I don't know how many south of the border whore houses there are, I do know that there are quite a few whore houses across the country, and not all of them are spanish....and No I have not been to one to check.
In some states, yea, 25% sounds right, but thats not the country at large, and also, these guys aren't exactly bashing the church or screaming to ban religion, or advocating abortion.
Hispanic girls dropping out of school in epidemic proportion to give birth (and not abort the child), how does that compare across the board to other religious or secular groups?
Make no mistake, I am totally against illegals, and feel that we need not only to upgrade our border security, prosecute illegals and punish them with incarceration (breaking and entering is still illegal, if I break into your home, you don't kick me out, you arrest me and prosecute me for breaking and entering).
Never the less, compared to the anti-god secularist hating crowd, they are more religious, or as I said earler a "3rd world" version of christian.
Thanks, but if it's all the same to Bush and Rove, I don't want a '3rd world' version of anything around here.
IMO, it's insane to spend $30,000 to $50,000 per illegal, per year to incarcerate these low-life, border-jumping leeches.
What in the world could you be thinking of?!!
So you propose sending them back, so they can break in again?
If you lock them up, just for breaking and entering illegally into the US (as opposed to giving them government services), I think you'd find illegal immigration dropping rapidly.
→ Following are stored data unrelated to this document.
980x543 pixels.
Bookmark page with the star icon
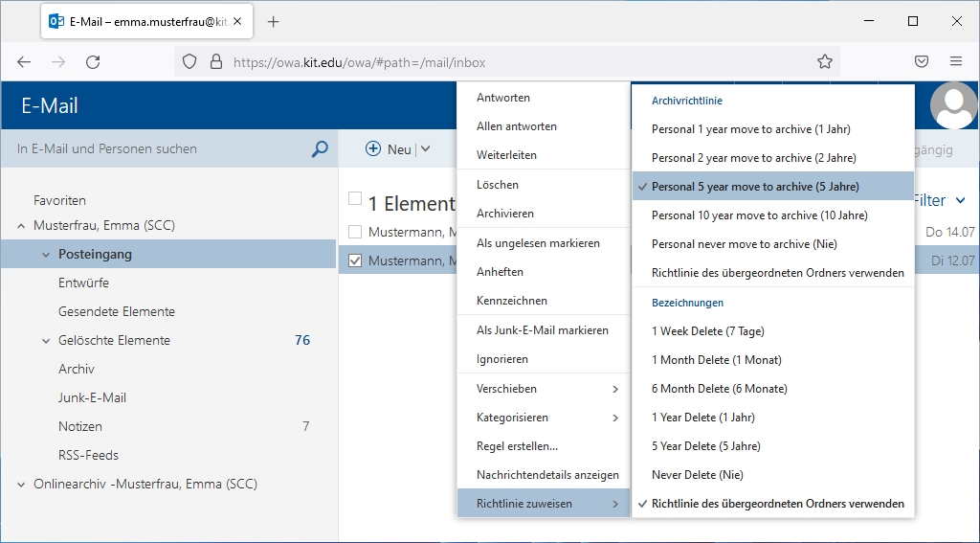(824, 62)

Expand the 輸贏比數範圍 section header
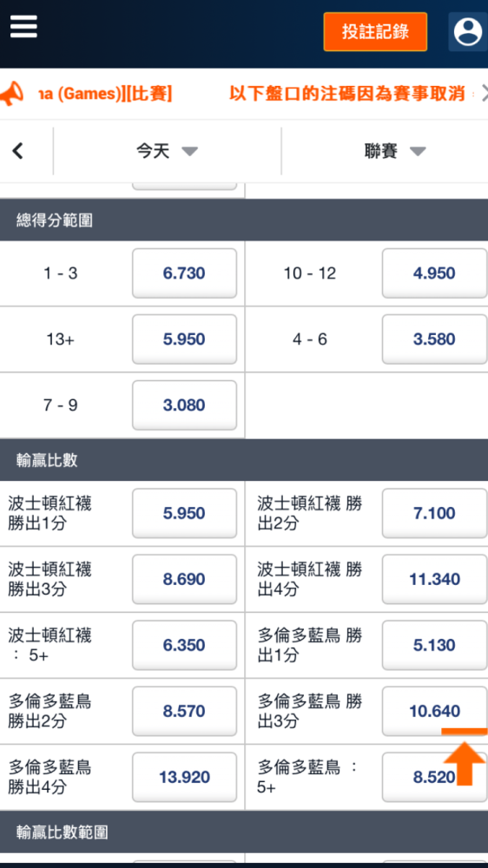[x=244, y=832]
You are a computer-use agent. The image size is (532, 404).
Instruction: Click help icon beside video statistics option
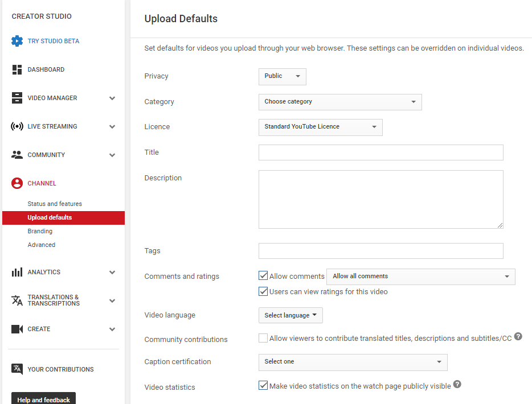click(457, 385)
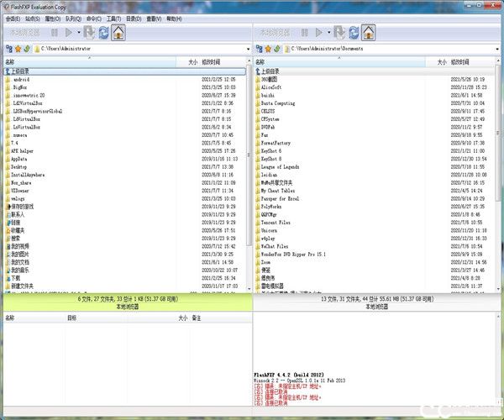Expand the left path dropdown for C:\Users\Administrator
The width and height of the screenshot is (504, 420).
pyautogui.click(x=245, y=49)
4Freedom is right. None of us has to go to a whore house to
encounter Spanish: just read the brochures and instructions
that come with every product we buy - and which increases
the cost of those items. Victor Davis Hanson and others
are right: to avoid making needed internal reforms Mexico
is happy to dump their unwanteds on us. They send back the
money to Mexico and we pay in taxes for bankrupt school
systems, insolvent hospitals and the cost of prison incarceration (and in California it IS 25%). We are getting
a permanent underclass as the sunami of illegals pours
across the border. And I just read that Bush has cut
funding for increased border guards! Frankly, I'm not
happy to support bastards even if they're not aborted.
Then we seize the assets of anyone employing illegal aliens and auction everything off to cover the U.S. Taxpayer's cost of enforcement.
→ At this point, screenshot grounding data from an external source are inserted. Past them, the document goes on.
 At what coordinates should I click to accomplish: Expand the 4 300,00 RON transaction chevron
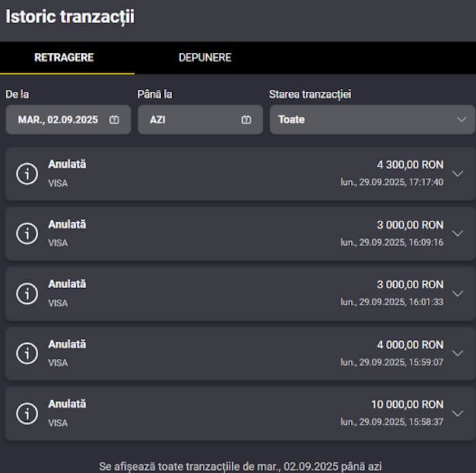point(458,174)
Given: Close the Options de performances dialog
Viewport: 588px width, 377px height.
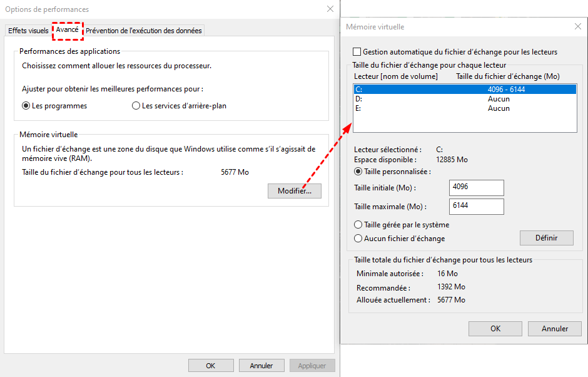Looking at the screenshot, I should tap(330, 9).
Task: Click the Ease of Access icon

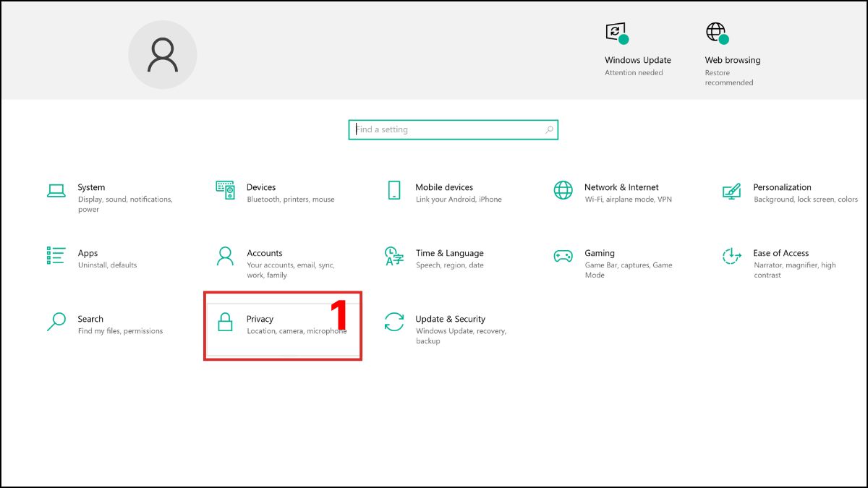Action: pos(731,256)
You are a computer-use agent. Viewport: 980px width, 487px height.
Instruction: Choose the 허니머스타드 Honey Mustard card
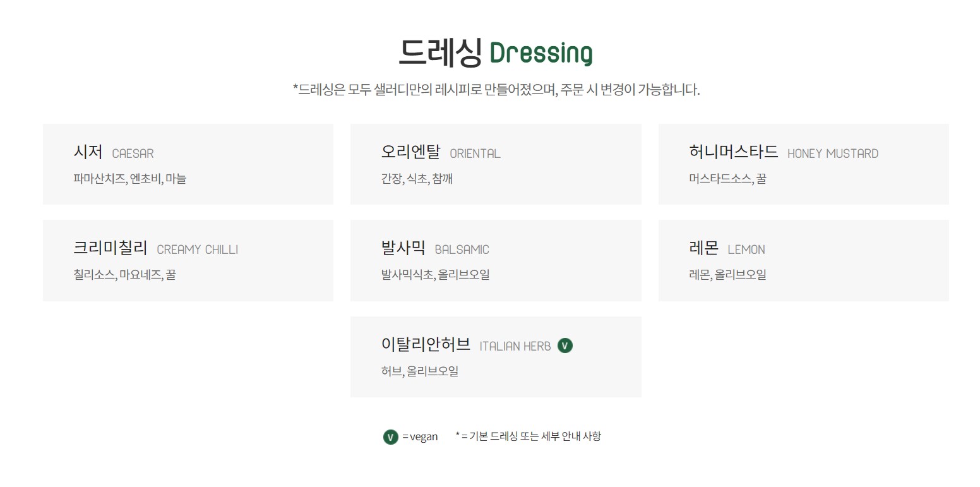(803, 164)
Let someone that knows how to run a business legally, without hiring illegal aliens, buy one that we confiscated from these un-American, criminal traitors.
Cut off their jobs, access to welfare, food stamps, all other social programs, education for their children, housing assistance and health care and the majority of these illegal aliens will DEPORT THEMSELVES and they won't come back! Why would they?
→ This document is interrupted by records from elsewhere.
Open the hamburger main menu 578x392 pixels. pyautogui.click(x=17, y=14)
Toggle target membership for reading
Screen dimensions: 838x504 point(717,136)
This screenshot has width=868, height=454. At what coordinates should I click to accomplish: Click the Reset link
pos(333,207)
Use the money we save, by not supporting these deadbeats and incarcerating them, to build walls along our borders with Canada and Mexico to keep out those that are only coming here to commit crimes.
A president that had a spine could do it.
I'd still want to throw them in prison, though.
Since most illegals are Catholic, one has to presume from your post that you think Catholics are not Christian.
Is that a safe assumption?
You're right about the border security funding cuts. I believe that the Customs Border Patrol mailed out 'Dear John letters' to about a million applicants that had applied and been tested and qualified for the 44,000 new agents jobs they claimed they were going to create.
The CBP hardly hired any new agents.
It appears the whole thing was just an election year ploy by Bush and Rove to con conservatives into voting for Bush last year.
This was just as big a scam as any the Clintons ever pulled on us.
Try and find a male catholic from south-of-the-border that hasn't been to a legal, government regulated or other whore house at least once.
A large percentage of these so-called devout, catholics south-of-the-border will frequent those whore houses or free-lance prostitutes from puberty to the grave.
Sorry, no sale.
IMO, let their country of origin deal with their criminals. Our money is better spent on securing our borders.
How do you know? Do the whores tell you?
You're a rather judgemental sort.
Anyway, The Brotherhood never answered my question: does he consider Catholics Christians, or not?